Since when did a gluten-free diet turn from a necessary lifestyle choice for poor, bloated souls into part of the organic/raw/vegan/low-carb/paleo/caveman/you're-so-annoying-I'm-gonna-punch-you food trend? It has gotten so bad you can't even tell anymore if that customer at a restaurant who asked for 50 modifications to his sandwich actually suffers from celiac disease or is just a twit.

Then again, maybe there's a there there. According to a 2011 New York Times article, 1 in 133 people suffer from celiac disease, which makes the population of bright-eyed people shopping in the gluten-free aisle at Mother's Market a little more understandable. But their wheatless existence isn't flavorless: The surge in gluten-free lifestyles has led to a boom of products, some of which are actually edible.

There are others you want to avoid. Take French Meadow's Gluten-Free Chocolate Chip Cookie. It looks straight out of Mrs. Field's oven, but tastes like hollow sadness soaked in Splenda. The cookies remind me of those awesome store-brand ones with the pink frosting and sprinkles that make you feel as though you're gonna die after eating one . . . except with no flavor to make them worthwhile.

Gluten-free pasta is hardly better. Rustichella makes a rice-and-corn substitution in pretty boxes, but the package is about the only good thing; the pasta is awkwardly chewy and will absorb the flavor of whatever you pair it with instead of complement it.

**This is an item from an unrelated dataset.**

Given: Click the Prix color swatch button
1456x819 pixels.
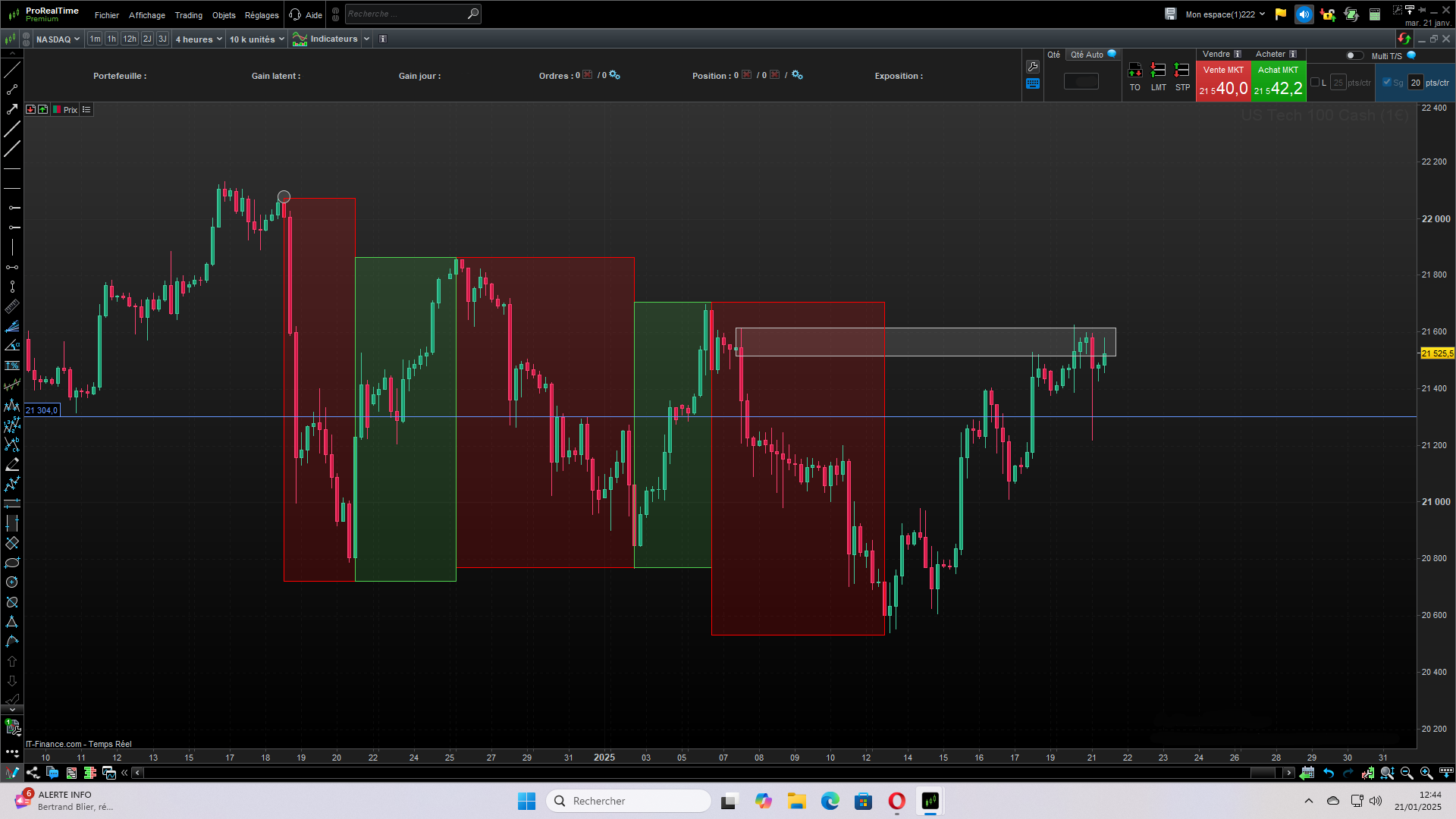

The one gluten-free foodstuff companies seem to have perfected is bread. Udi's makes every kind of multigrain, flax-seed, baked-with-birdseed bread you can imagine, and the loaves taste close to the real thing. The only obvious difference is the texture—light and airy, not as dense as normal bread.

But don't go thinking these foods will slim you down, says Pat Douglas, an honest-to-goodness diagnosed gluten-intolerant gal. “Some people think this food can make you lose weight, but that's not true,” she says. “You still have to watch what you eat.”